Le kayak en plastique gris flotte à côté du catamaran de Moore, Alguita, qui vit dans une glissade en face de sa maison. Ce n'est pas un joli kayak; en fait, ça a l'air assez rude. Mais il est flottant, un deux places robuste de huit pieds de long. Moore se tient sur le pont d'Alguita, les mains sur les hanches, le regardant. Sur le voilier à côté de lui, son voisin, Cass Bastain, fait de même. Il vient d'informer Moore qu'il est tombé sur l'engin abandonné hier, flottant juste au large. Les deux hommes secouent la tête avec perplexité.

"C'est probablement un kayak à 600 $", dit Moore, ajoutant: "Je ne fais même plus de courses. Tout ce dont j'ai besoin passera." (À son avis, le film Cast Away était une blague - Tom Hanks aurait pu construire un village avec la merde qui aurait échoué pendant une tempête.)

En regardant le kayak se balancer inconsolablement, il est difficile de ne pas se demander ce qu'il adviendra de lui. Le monde regorge de kayaks plus cool et plus sexy. Il est également plein de kayaks en plastique bon marché qui viennent dans des couleurs plus attrayantes que le cuirassé gris. Le kayak sans propriétaire est un lummox d'un bateau, 50 livres de nurdles extrudés dans un objet que personne ne veut, mais qui durera des siècles plus longtemps que nous.

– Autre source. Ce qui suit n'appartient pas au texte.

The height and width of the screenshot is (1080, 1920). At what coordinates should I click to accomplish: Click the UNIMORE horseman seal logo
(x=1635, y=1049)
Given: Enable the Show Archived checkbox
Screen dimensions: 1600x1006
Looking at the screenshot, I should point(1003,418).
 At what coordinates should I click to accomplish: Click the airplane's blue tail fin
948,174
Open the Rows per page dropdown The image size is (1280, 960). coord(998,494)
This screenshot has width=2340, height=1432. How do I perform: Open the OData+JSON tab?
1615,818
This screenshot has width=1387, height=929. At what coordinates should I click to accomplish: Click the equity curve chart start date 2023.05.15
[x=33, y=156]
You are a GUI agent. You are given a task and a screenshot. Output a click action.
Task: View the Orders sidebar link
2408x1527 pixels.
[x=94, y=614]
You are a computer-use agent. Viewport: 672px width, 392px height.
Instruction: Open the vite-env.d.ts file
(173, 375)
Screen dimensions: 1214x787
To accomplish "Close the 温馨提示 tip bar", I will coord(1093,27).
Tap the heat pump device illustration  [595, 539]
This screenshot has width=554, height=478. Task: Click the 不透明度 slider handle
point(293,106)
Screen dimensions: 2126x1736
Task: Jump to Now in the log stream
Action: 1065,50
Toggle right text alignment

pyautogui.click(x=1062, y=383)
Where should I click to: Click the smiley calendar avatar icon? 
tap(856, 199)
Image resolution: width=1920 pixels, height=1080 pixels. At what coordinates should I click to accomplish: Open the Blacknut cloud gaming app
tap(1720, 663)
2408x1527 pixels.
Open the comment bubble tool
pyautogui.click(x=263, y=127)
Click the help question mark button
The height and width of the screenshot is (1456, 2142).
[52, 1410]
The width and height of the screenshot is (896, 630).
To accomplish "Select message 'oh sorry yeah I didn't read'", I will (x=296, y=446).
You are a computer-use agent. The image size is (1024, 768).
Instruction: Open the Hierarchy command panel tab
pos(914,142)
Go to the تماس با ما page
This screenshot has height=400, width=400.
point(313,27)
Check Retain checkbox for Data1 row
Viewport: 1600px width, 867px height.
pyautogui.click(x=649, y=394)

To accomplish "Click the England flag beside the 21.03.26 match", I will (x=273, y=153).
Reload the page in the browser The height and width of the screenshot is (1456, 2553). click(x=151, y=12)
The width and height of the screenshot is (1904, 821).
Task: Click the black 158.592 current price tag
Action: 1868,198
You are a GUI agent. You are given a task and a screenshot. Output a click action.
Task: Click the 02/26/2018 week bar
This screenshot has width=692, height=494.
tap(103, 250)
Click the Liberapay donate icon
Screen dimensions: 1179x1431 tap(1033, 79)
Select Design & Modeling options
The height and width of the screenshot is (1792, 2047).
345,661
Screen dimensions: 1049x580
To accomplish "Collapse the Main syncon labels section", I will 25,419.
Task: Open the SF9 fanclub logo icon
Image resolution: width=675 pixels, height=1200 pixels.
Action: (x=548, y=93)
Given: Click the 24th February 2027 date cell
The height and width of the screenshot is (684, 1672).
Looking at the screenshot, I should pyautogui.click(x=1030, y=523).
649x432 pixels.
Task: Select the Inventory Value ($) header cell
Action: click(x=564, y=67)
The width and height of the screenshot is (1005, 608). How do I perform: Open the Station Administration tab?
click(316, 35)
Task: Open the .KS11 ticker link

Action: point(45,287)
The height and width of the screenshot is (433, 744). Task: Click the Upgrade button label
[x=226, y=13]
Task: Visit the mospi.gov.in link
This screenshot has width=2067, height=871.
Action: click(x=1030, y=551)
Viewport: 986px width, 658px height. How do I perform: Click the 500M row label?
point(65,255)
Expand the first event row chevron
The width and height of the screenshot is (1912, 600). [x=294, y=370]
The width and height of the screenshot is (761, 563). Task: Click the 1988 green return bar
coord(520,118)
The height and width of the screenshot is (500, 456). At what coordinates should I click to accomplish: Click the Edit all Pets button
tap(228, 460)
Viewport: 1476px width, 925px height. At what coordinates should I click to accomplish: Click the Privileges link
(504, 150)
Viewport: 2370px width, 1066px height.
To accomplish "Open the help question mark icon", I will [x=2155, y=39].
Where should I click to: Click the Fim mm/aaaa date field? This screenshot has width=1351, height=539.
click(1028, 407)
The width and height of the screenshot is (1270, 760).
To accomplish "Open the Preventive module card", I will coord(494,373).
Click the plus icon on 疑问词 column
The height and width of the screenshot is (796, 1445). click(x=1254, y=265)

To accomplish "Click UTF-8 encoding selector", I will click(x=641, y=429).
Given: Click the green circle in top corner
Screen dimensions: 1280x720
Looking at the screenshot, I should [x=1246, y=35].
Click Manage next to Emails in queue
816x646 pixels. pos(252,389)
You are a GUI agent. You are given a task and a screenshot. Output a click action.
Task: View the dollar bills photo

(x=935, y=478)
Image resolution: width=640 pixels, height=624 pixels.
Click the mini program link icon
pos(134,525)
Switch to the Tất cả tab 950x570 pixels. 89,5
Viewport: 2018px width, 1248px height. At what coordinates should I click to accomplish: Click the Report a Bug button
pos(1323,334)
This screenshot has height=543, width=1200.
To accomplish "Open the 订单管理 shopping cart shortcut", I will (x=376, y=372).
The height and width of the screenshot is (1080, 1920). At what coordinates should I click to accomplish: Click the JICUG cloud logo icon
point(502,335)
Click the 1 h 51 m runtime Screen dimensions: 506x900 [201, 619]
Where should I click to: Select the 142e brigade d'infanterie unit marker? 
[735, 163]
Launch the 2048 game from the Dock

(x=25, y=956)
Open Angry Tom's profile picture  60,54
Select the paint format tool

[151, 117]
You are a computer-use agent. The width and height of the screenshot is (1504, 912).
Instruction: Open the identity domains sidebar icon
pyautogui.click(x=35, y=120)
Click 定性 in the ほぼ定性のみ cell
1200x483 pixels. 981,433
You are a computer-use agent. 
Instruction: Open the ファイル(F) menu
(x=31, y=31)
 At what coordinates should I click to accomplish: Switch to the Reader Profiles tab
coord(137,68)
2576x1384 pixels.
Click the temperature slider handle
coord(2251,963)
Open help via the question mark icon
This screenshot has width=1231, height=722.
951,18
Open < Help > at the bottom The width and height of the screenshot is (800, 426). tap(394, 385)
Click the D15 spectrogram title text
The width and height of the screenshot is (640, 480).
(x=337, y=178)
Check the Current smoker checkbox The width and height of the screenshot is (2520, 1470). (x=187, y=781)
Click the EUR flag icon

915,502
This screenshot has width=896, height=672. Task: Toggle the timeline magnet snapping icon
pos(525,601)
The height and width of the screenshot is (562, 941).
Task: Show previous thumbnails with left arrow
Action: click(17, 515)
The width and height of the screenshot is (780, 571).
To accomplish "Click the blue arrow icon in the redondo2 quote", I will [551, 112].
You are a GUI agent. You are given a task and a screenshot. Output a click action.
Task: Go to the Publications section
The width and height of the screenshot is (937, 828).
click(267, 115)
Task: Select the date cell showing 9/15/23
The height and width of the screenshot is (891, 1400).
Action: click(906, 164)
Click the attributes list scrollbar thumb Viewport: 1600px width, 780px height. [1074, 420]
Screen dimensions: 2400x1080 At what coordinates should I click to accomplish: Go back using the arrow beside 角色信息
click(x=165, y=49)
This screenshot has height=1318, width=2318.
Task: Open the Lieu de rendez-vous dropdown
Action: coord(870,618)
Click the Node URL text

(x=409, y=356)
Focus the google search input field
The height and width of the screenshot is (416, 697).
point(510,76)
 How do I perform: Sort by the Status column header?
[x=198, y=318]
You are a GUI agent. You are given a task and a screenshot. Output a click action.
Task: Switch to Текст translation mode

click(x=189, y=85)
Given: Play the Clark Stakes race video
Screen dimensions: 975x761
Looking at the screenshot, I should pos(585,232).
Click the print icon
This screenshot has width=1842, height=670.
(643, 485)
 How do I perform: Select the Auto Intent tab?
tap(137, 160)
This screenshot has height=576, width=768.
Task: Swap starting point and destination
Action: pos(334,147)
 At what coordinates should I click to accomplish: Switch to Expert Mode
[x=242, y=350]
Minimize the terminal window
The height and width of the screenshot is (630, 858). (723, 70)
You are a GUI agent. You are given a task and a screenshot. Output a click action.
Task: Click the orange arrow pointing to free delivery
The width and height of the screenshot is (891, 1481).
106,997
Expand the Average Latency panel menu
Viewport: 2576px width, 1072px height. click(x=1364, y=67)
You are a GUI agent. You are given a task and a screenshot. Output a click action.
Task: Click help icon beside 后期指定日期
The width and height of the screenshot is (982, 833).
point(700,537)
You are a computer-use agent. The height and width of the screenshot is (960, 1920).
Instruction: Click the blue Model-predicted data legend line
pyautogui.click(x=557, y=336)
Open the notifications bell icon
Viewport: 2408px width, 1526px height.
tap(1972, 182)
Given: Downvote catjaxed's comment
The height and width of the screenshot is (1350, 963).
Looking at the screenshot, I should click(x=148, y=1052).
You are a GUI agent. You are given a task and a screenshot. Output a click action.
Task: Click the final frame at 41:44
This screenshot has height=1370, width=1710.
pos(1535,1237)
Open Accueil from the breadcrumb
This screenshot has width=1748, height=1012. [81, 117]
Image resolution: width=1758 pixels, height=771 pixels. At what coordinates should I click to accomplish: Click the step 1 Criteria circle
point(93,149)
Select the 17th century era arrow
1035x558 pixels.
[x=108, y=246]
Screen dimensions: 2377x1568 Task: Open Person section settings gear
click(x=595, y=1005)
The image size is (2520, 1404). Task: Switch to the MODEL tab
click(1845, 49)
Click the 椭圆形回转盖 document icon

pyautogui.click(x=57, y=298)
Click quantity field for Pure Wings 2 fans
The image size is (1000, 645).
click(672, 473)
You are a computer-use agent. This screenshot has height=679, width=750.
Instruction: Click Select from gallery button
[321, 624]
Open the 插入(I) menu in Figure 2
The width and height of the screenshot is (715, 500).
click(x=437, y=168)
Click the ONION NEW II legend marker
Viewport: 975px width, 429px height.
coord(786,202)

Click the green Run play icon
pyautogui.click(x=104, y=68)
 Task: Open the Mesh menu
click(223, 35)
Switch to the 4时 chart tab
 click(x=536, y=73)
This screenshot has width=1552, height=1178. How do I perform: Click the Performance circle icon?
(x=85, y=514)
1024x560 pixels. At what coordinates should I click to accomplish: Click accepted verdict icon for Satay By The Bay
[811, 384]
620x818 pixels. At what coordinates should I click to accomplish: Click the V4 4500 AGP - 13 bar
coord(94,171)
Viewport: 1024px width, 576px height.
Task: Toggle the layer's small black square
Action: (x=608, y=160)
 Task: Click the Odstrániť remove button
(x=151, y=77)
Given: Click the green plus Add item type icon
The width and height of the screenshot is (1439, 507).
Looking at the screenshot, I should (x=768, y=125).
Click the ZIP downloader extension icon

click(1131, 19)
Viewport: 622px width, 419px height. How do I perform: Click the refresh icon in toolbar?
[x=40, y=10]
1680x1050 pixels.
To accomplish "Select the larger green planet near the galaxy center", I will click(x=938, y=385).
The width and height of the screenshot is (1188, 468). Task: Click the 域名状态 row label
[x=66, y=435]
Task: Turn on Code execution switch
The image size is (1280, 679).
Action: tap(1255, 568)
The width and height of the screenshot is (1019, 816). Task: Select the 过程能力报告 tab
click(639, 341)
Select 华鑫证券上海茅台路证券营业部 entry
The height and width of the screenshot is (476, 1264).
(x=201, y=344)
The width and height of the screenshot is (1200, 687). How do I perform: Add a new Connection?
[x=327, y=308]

Et tandis que Moore se tient sur le pont en regardant dans l'eau, il est facile de l'imaginer faire la même chose à 800 milles à l'ouest, dans le tourbillon. Vous pouvez voir sa silhouette dans la lumière argentée, prise entre l'océan et le ciel. Vous pouvez voir la surface mercurielle du plan d'eau le plus majestueux de la terre. Et puis ci-dessous, vous pouvez voir la maison folle à moitié submergée de choses oubliées et jetées. Alors que Moore regarde par-dessus le côté du bateau, vous pouvez voir les oiseaux de mer balayer au-dessus, plonger et écumer l'eau. L'un des oiseaux en voyage, élégant comme un avion de chasse, porte un morceau de quelque chose de jaune dans son bec. L'oiseau plonge bas puis boomerangs à l'horizon. Disparu.